Thank you for your question and welcome to Just Answer. My name is XXXXX XXXXX I will try to help with this.

Are you hoping to stay in the property?
Customer: replied 3 years ago.

Hi there, we have no issue moving if we can find somewhere and somehow miracle up the £4k it will take for deposit/rent and moving costs (the average 3 bed house £1,400 per month with deposit of 6 wks = £3,500 to start with thats without agent fees) - but to be honest we moved here with the intention of starting a new life (my partner and I are from different pasts) making a fresh start with her children 12 & 19. We expected to be here for atleast a year if not many more... So right now we have no choice but to battle it out. We tried to negotiate and ask for compensation after all we have been put through (water in electrics twice, leak from loft, dining room ceiling with open hole where the bathroom leaks and has rotted away the floor above).
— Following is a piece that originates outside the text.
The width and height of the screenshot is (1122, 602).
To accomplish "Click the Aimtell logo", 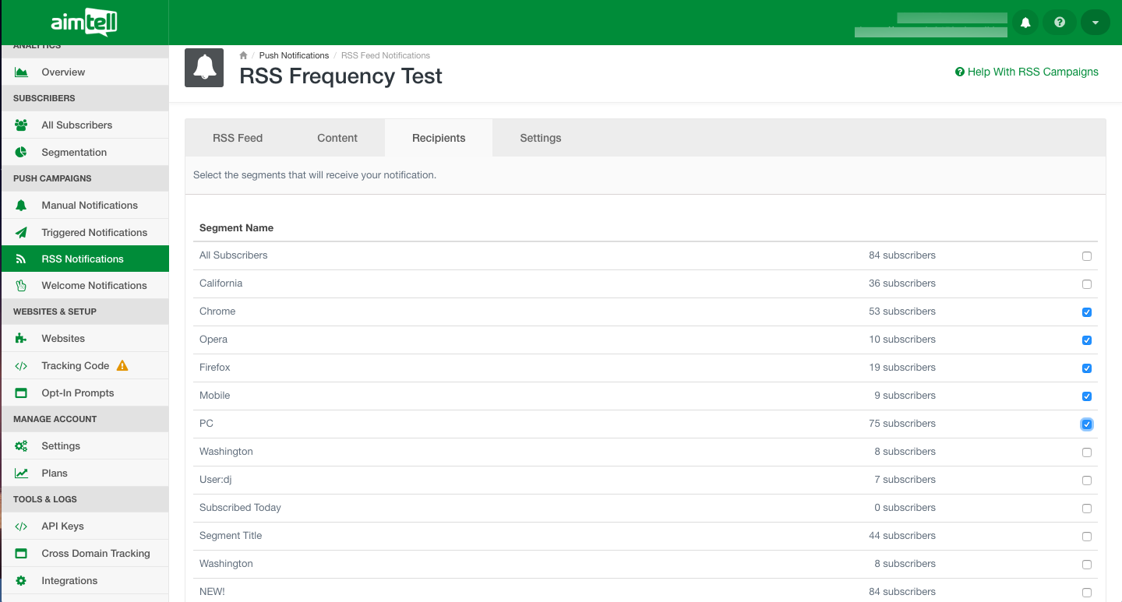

I'm not sure what you are hoping to achieve?

Certainly, if there is a break clause in the AST and she has served a S21 notice that complied in accordance with it then she will get a possession order against you unfortunately. The fact of disrepair is not a defence.
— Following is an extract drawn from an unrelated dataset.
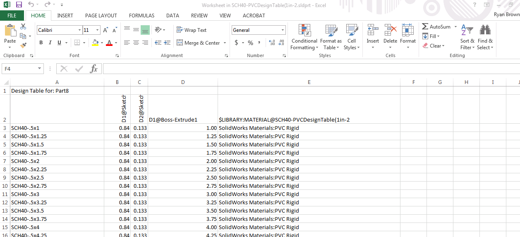This screenshot has width=520, height=237.
Task: Open Sort & Filter options
Action: pyautogui.click(x=468, y=37)
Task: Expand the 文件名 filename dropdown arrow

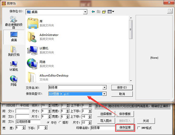Action: point(104,87)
I suppose that you could get a few extra weeks/months in the property while she applies to court for accelerated possession but then you would be liable for her costs although they would not be onerous.

You can counter claim for disrepair but I'm afraid you are not describing disrepair issues that would attract a huge sum in compensation I'm afraid.

Its always possible to defend on the basis that you will suffer exceptional hardship but, unfortunately, you are not describing the best case although it is a factual test in the end.

I'm very sorry but thats your position.

Please let me know if you need more information.
Customer: replied 3 years ago.



Even though from day one - the list of repairs have been :


Doors that dont fit propery,

Patio doors so rotten that they are falling apart - glass held in by putty alone in places where the wood has long gone,

Heating system that doesn't work properly

No way to heat hot water without heating the whole house.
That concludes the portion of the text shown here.